* [Task instructions]:
List every person named in the news report below about the anime video posted by a congressman.

* [Page]:
* begin *
WASHINGTON (Mainichi) -- A U.S. Republican congressman has been criticized for tweeting a photoshopped video of popular Japanese manga and anime series "Attack on Titan" which showed him striking President Joe Biden and his Democrat colleague.

    The anime video, tweeted by Arizona Rep. Paul Gosar on his account on Nov. 7, shows the title "attack of immigrants" in Japanese. It shows a character depicting the congressman attacking a giant whose face has been altered to look like New York Rep. Alexandria Ocasio-Cortez and running to strike Biden with swords as well as footage of immigrants swarming the U.S.-Mexico border and U.S. Border Patrol agents keeping a watch. The video had been deleted as of the evening of Nov. 9 U.S. Eastern time, but it can still be viewed on the internet.

    In response, the Democrat congresswoman tweeted on Nov. 8 that "a creepy member" she works with shared "a fantasy video of him killing me." She also said Gosar would "face no consequences" because the "GOP leader cheers him on with excuses."

    House Speaker Nancy Pelosi, a California Democrat, has condemned the video, saying on Twitter, "Threats of violence against Members of Congress and the President of the United States must not be tolerated," and called for an investigation over the matter by a congressional ethics panel and law enforcement.
* end *
* [Given information]:
* begin *
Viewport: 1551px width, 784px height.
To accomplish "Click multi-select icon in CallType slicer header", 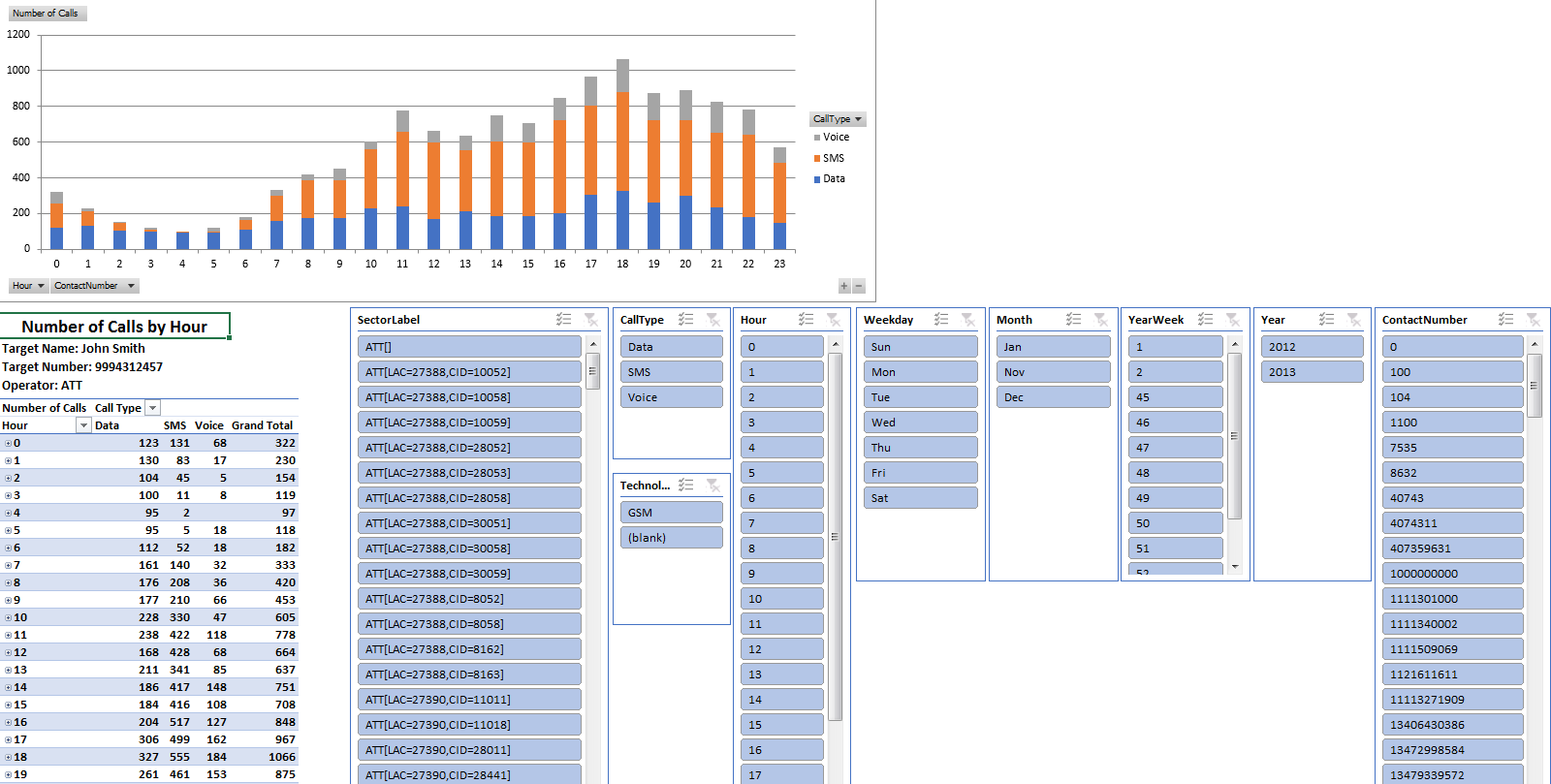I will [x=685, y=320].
* end *
* begin *
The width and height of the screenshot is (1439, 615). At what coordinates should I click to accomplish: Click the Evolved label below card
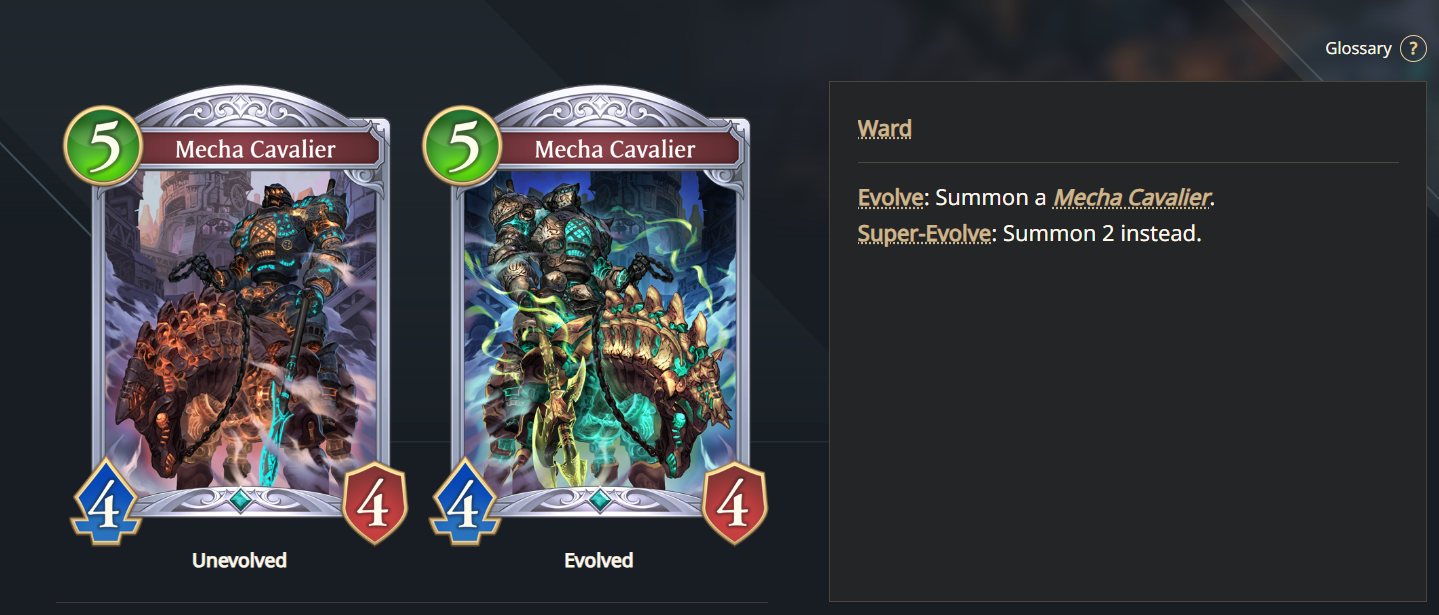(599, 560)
* end *
* [Exercise response]:
Joe Biden, Paul Gosar, Alexandria Ocasio-Cortez, Nancy Pelosi